The abrupt change in topic was unnerving—as was his awareness of her nearness as she studied the work he was doing. “I need the shadows to distinguish the temperature and pliancy of the metal,” he replied.
“How so?”
He took a length of scrap metal and placed it in the fire pit. “See the red? And now orange?”
She nodded.
“It will glow yellow and when it is white, then it will melt. I need to take it from the fire when it is somewhere between the orange and the yellow. We call that ‘forging heat’—the point at which the metal can be shaped. Too much light can make it hard to see the change in color.”

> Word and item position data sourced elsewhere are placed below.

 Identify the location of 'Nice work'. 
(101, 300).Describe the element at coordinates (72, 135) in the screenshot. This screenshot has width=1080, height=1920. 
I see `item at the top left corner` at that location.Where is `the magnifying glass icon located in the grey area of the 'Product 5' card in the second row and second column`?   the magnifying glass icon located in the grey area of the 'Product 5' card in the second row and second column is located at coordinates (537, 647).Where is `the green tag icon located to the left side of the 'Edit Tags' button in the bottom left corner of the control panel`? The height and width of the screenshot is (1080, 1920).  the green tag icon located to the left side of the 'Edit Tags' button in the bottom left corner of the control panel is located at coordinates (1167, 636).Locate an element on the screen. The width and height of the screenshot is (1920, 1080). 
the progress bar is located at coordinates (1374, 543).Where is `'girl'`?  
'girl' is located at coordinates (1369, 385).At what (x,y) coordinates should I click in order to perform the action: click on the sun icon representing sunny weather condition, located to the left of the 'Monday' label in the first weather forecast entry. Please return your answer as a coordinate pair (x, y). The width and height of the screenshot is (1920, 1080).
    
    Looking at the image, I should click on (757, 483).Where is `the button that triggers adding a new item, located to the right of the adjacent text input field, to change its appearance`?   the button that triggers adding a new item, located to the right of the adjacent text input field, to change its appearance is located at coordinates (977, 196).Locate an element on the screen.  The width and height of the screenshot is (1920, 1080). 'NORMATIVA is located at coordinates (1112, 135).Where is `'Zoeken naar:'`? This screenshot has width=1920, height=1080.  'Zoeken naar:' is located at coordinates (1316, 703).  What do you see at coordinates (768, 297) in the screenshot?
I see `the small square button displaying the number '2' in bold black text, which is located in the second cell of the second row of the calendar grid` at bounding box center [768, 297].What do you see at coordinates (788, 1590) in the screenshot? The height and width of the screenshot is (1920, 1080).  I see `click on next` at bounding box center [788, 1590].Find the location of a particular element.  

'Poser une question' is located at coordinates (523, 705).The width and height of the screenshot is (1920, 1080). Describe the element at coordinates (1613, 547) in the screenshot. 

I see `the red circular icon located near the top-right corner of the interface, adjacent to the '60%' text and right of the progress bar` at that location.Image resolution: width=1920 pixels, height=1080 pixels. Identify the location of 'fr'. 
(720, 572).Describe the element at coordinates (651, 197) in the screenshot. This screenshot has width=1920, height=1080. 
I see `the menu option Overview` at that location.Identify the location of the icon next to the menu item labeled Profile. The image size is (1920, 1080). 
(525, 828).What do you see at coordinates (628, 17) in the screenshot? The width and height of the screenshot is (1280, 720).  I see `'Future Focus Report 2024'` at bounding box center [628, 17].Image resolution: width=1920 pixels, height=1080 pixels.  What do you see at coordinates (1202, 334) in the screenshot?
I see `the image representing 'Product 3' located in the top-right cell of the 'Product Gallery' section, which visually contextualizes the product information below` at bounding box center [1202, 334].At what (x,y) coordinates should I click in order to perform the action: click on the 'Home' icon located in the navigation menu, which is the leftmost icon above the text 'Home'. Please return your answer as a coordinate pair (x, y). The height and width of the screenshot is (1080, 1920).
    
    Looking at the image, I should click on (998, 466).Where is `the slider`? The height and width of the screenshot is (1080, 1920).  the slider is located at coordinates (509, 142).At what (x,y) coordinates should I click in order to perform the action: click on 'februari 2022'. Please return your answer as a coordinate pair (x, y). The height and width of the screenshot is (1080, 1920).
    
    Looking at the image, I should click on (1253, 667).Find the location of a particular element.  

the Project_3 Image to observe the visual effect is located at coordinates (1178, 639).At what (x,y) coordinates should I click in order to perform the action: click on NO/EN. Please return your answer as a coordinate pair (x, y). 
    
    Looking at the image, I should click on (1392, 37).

She was standing so near to him that if either of them moved an inch their sleeves would brush. In the glow of the embers, her face took on a radiance that made his heart beat faster. He took a step away. “You should probably be getting back,” he said.
She walked toward the double doors but paused when she reached them. “You know,” she said wistfully as she looked out toward the street that was deserted as evening began to settle over the town, “Josef was not simply the man I thought I would marry. From the time we were seven he was like the brother I never had. Oh, we had a half brother—Pleasant’s brother. He was Caleb’s Dat, but he died when I was very little and I never really knew him. So I relied on Josef. Josef and Lydia have always been my two best friends. Now there is just Lydia.”
Her voice trailed off as she continued staring out at the street. He watched her for a moment, trying to decide if she might be shedding more tears over Bontrager. But she seemed calm and if not serene, then at least resigned. He wiped his hands on a rag as he walked to where she stood.
“I would be your friend, Greta Goodloe,” he said softly.
She turned to him, the fading sunlight on her face. Her expression was one of bewilderment. Then without another word she walked out of the shop and back down the lane to the house she shared with her sister.